They say you are what you eat. If that statement is true, then Tucsonans must be equal parts multifaceted, high quality and above all, thriving.
Dozens of Tucson eateries have opened this year, including American Eat Co., Cans, Hoki Poki and more. And on the horizon, the Boxyard, a shipping container mall, is being built on Fourth Avenue. Not only are these new options delicious and diverse, as they grow, Tucson grows with them.
“Restaurants here are growing quickly, and we’re starting to see diversity in them as well,” said Travis Reese, co-owner of 47 Scott. “There are new, really unique concepts in these restaurants we haven’t seen before. We’re in a more mature culinary scene now, and it’s growing in cool ways.”
A fiscal highlights report published by the Joint Legislative Budget Committee of Arizona found that, year to date, restaurant and bar sales tax collections were up 6 percent this year. This growing trend in local eateries has played a crucial role in the revitalization of downtown Tucson.
“In 2010 we had three restaurants, now we have about 85,” said Fletcher McCusker, board chair of the Rio Nuevo District. “And I think we’re going to get to 100. Some of our highest quality restaurants are downtown, and I think we now have a designation as a food city.”
The Downtown Tucson Partnership recently published their Summer 2018 Development Report, where they listed 32 new businesses in downtown, 12 of which were labeled as “Dining & Alcohol.” They described the current trend as “unprecedented growth.”

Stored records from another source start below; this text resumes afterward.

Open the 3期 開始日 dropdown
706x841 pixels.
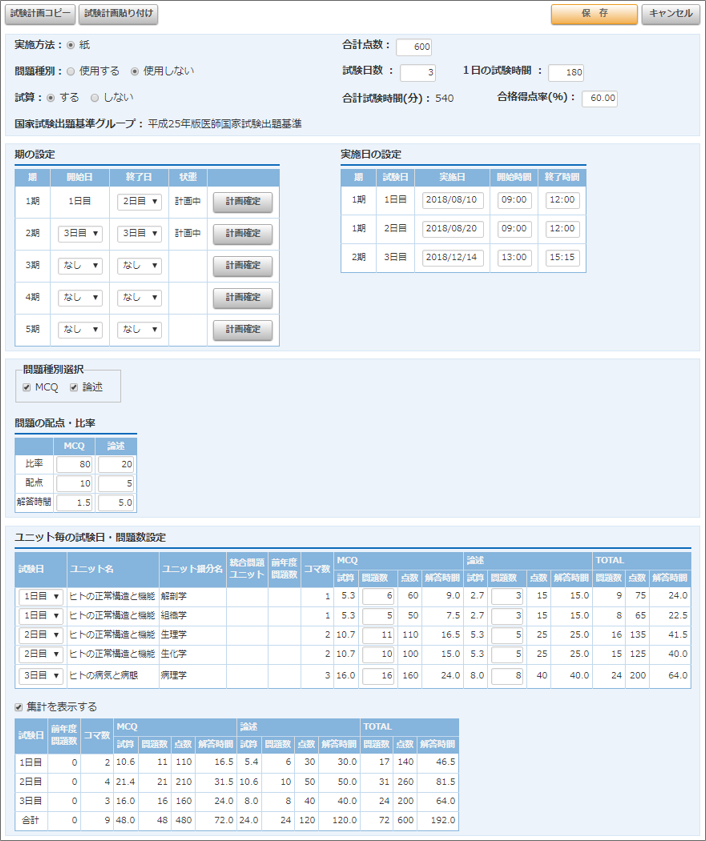(x=82, y=266)
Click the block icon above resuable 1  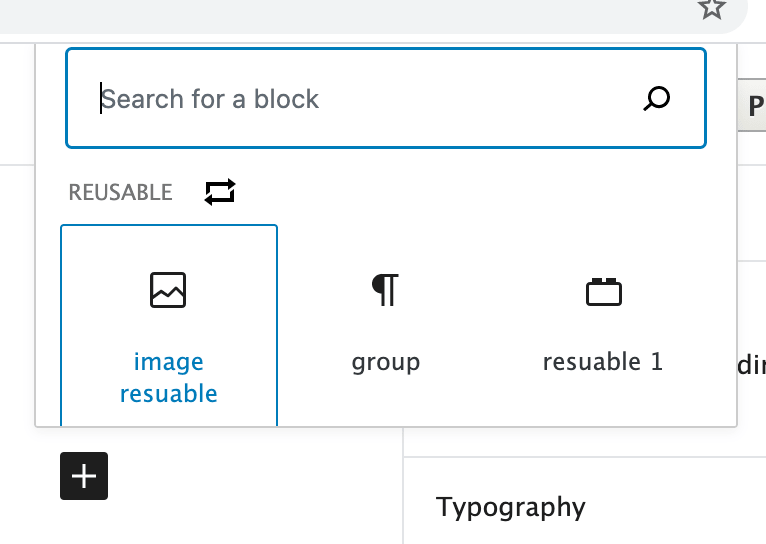pos(604,292)
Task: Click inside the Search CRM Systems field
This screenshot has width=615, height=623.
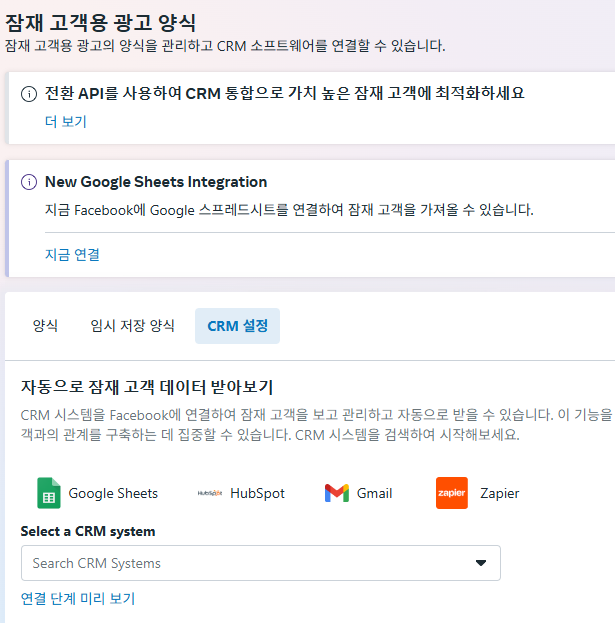Action: pos(261,563)
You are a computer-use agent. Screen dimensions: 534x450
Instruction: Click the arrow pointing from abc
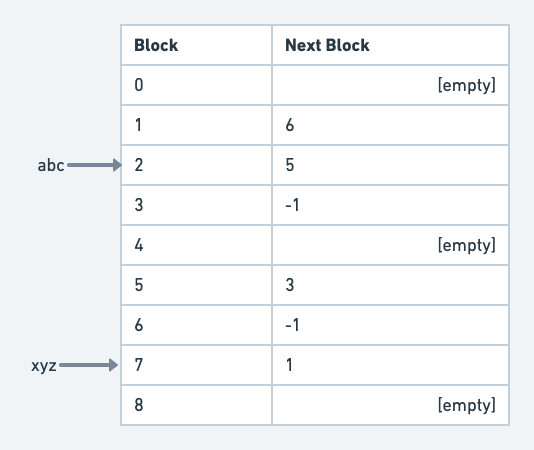(94, 165)
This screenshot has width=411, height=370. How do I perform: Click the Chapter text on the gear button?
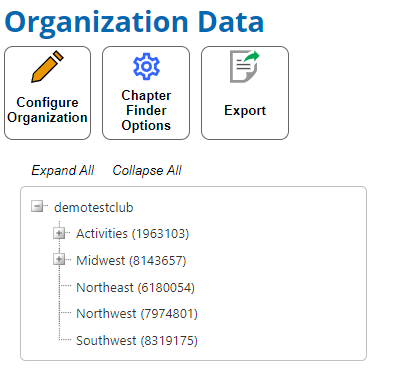point(146,95)
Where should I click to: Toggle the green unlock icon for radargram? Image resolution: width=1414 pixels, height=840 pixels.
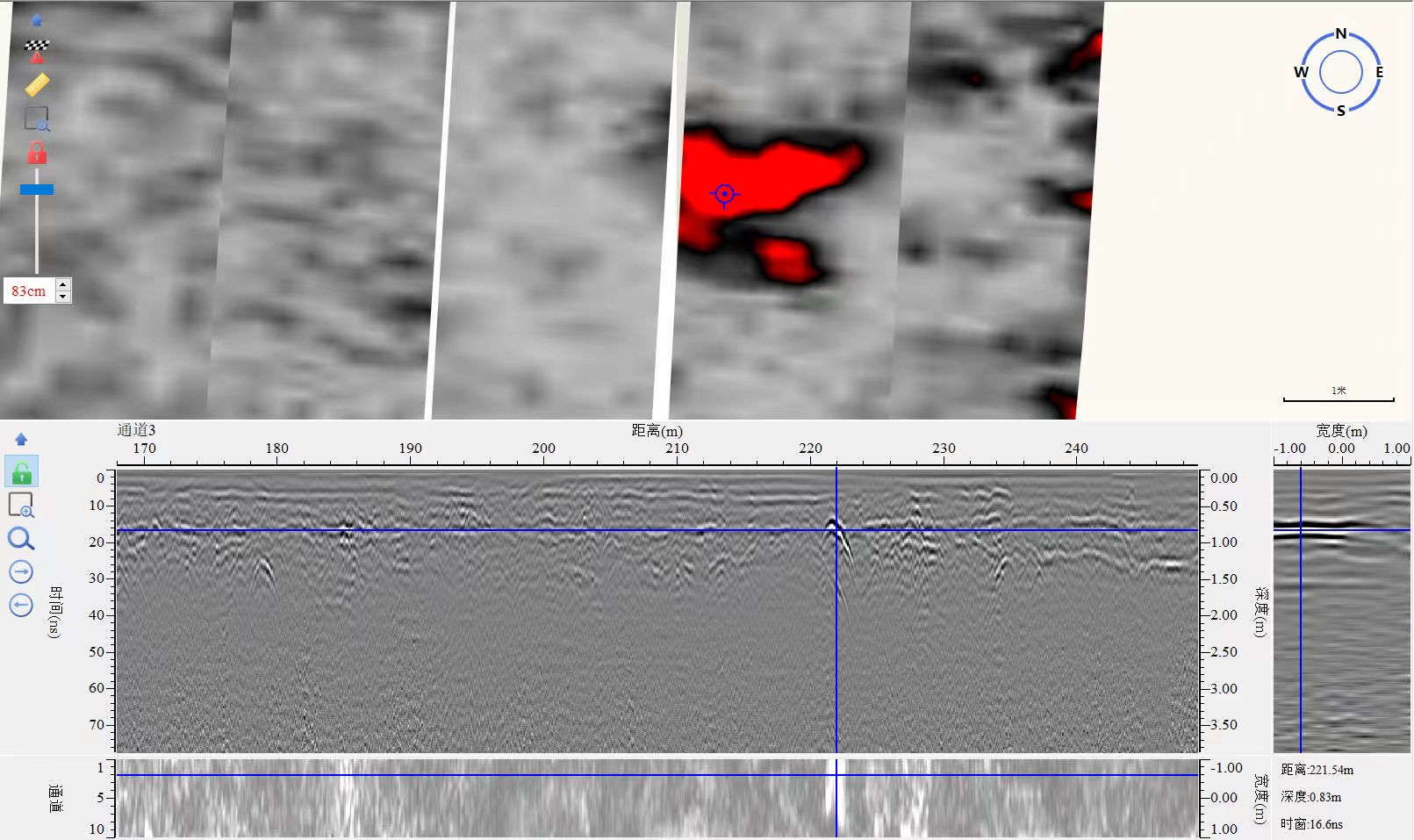coord(21,472)
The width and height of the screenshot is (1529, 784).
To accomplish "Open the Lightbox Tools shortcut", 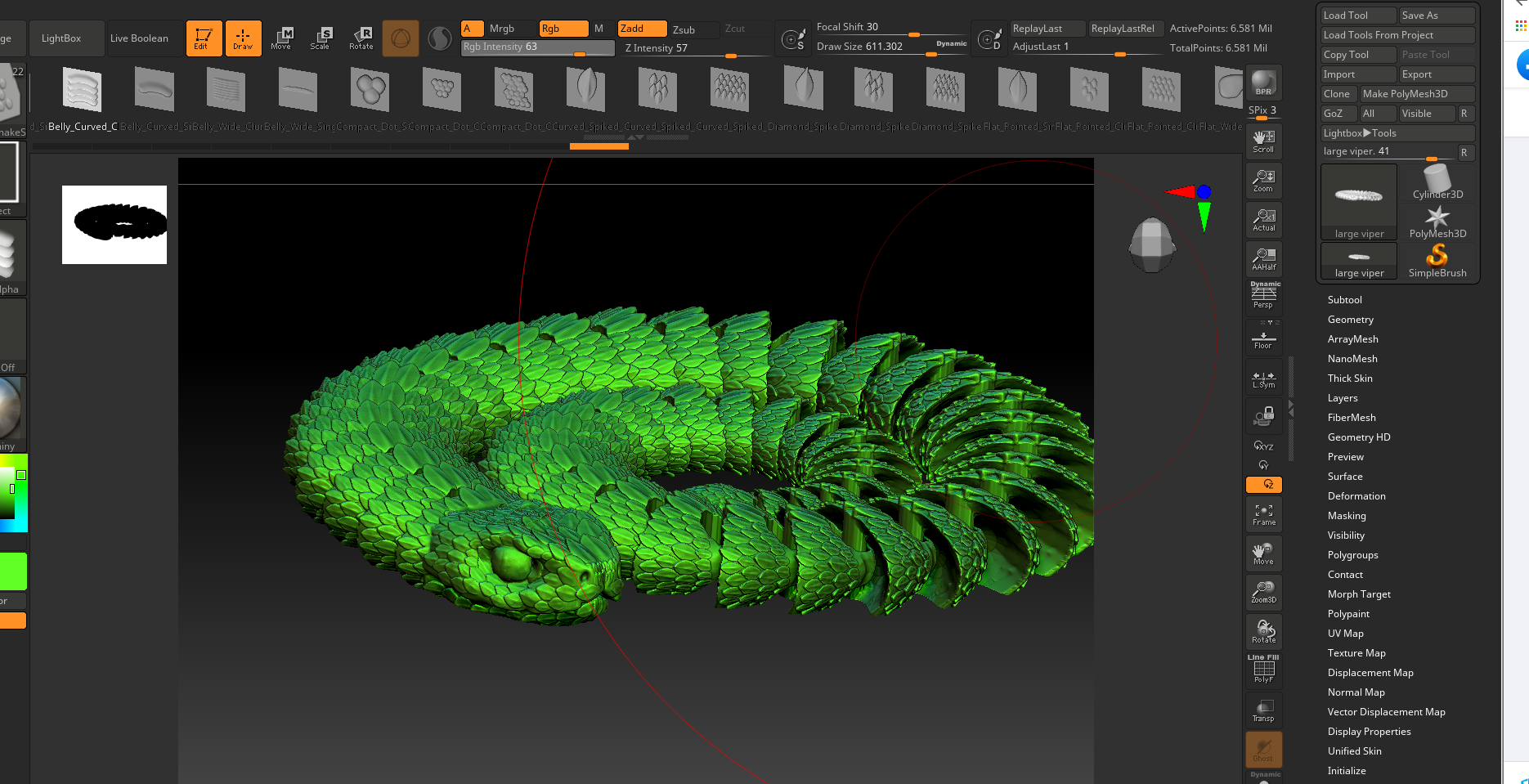I will click(x=1397, y=133).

“The food scene led the way, and opened the invitation to downtown,” Reese said. “What happened allowed for the population to come downtown more and more. And we have a trend of quality here now, so more quality things are being built.”
Beyond Tucsonans coming downtown more, a burgeoning and unique cuisine scene also brings in tourists from out of town.
“The thing with food in tourism is that, unlike other attractions, everyone has to eat,” said Dan Gibson, director of communications at Visit Tucson. “You can skip museum A or not go to event B, but eventually you’ll go to a restaurant.”
Beyond local businesses starting up, the booming food scene in town is also attracting attention from Phoenix. Both Welcome Diner and the brand-new Cobra Arcade Bar have previous locations up north.
McCusker said that, clearly, the entire redevelopment of downtown has been led by locals, but that the region is beginning to see some out-of-town developers make some moves.
Undoubtedly some of the biggest news in the food sphere was Tucson’s designation as a “City of Gastronomy” by the United Nations Educational, Scientific and Cultural Organization. In 2015, UNESCO added 47 locations to its “Creative Cities” network, and they added Tucson for its food. With a culinary history stretching back 4,000 years, mixing together multiple cultures, cooking styles and technologies, it’s easy to see why Tucson was the first ever designated city of gastronomy in the nation.
“We’ve seen a significant rise in tourism since the UNESCO designation,” Gibson said. “It’s really been a marker of what people think of Tucson.”
Local restaurant-owners report serving customers from as far away as New York, who are visiting simply from the food reputation.
“We’ve always had such a large amount of tourism for our restaurants,” Reese said. “But now instead of snowbirds, we’re seeing a lot more young people here for weekend getaways. It’s a whole new crowd that’s interested in the food experience.”
The region’s rich agricultural history can be seen in many local cuisines: Tepary beans, cholla buds, prickly pear, Sonoran wheat and agave.
“So much of the food here is driven by local flavors,” Gibson said. “There’s a flavor to our foods that’s multicultural and remarkable.”
Dozens of local restaurants proudly exhibit this tradition, including Thunder Canyon Brewstillery with their Heritage Burger, Maynards with their mesquite grilled quail, Penca’s nopales tacos and 47 Scott hosting local Whiskey Del Bac.
“I think we have a ways to go still,” Reese said. “We probably don’t embrace enough of our Sonoran roots. There’s so much to work with.”
Other than individual restaurants, local food tourism includes Marana’s UNESCO food tour, the “Best 23 Miles of Mexican Food” in the nation, and the annual Agave Heritage Festival.
“It feels like people want to support local restaurants here,” Gibson said. “And what’s good for the locals is good for tourism, and the opposite is true as well.”